§ EXERCISE INSTRUCTIONS
Copy out the following lines unchanged, covering the stretch from the line containing "The width and height of the screenshot is (1078, 567)." through the line containing "Open the watcher.ts", with both of those lines included.

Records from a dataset
--- --- ---

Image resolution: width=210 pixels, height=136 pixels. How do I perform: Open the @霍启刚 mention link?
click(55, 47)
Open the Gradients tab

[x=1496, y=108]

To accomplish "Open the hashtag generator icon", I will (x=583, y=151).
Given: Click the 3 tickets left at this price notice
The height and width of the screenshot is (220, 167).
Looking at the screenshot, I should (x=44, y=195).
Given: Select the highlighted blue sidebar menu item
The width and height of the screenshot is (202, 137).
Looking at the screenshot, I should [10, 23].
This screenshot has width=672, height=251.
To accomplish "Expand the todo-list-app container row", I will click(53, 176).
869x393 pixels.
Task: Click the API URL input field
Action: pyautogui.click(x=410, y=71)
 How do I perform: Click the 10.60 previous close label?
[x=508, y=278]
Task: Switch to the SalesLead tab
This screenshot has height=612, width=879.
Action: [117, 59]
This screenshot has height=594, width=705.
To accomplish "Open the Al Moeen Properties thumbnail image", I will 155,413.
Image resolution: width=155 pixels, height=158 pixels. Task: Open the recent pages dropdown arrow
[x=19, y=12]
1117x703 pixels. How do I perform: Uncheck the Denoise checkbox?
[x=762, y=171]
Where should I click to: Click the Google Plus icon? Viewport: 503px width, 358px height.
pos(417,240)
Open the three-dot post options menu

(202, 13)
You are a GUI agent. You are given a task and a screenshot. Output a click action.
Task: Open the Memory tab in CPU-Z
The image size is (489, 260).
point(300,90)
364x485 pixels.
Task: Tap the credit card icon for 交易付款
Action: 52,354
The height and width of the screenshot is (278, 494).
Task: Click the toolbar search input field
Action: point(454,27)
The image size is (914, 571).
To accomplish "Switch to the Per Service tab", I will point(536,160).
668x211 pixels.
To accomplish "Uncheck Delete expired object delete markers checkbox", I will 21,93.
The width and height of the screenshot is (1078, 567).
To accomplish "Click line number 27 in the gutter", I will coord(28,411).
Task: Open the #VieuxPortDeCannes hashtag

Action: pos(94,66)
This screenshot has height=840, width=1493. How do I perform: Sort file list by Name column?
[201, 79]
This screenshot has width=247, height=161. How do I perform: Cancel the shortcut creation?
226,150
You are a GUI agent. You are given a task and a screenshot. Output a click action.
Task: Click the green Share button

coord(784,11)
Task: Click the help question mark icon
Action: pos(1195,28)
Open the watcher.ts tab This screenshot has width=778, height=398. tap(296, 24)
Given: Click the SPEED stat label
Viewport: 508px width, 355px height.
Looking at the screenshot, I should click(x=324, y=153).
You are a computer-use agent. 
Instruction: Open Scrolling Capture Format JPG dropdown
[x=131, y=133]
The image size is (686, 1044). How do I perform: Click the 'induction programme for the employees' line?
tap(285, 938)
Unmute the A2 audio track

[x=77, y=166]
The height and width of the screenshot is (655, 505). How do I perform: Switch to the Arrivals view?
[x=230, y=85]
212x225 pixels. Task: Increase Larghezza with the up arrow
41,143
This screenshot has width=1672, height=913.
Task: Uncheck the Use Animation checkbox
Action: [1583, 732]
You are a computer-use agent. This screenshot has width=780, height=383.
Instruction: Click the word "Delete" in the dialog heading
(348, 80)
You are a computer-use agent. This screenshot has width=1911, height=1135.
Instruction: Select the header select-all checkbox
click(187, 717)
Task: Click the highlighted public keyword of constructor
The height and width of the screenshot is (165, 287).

--- --- ---

§ REPLY TO THE TASK
The width and height of the screenshot is (1078, 567).
To accomplish "Click line number 27 in the gutter", I will coord(28,411).
Task: Open the #VieuxPortDeCannes hashtag

Action: pos(94,66)
This screenshot has height=840, width=1493. How do I perform: Sort file list by Name column?
[201, 79]
This screenshot has width=247, height=161. How do I perform: Cancel the shortcut creation?
226,150
You are a GUI agent. You are given a task and a screenshot. Output a click action.
Task: Click the green Share button

coord(784,11)
Task: Click the help question mark icon
Action: pos(1195,28)
Open the watcher.ts tab This screenshot has width=778, height=398. tap(296, 24)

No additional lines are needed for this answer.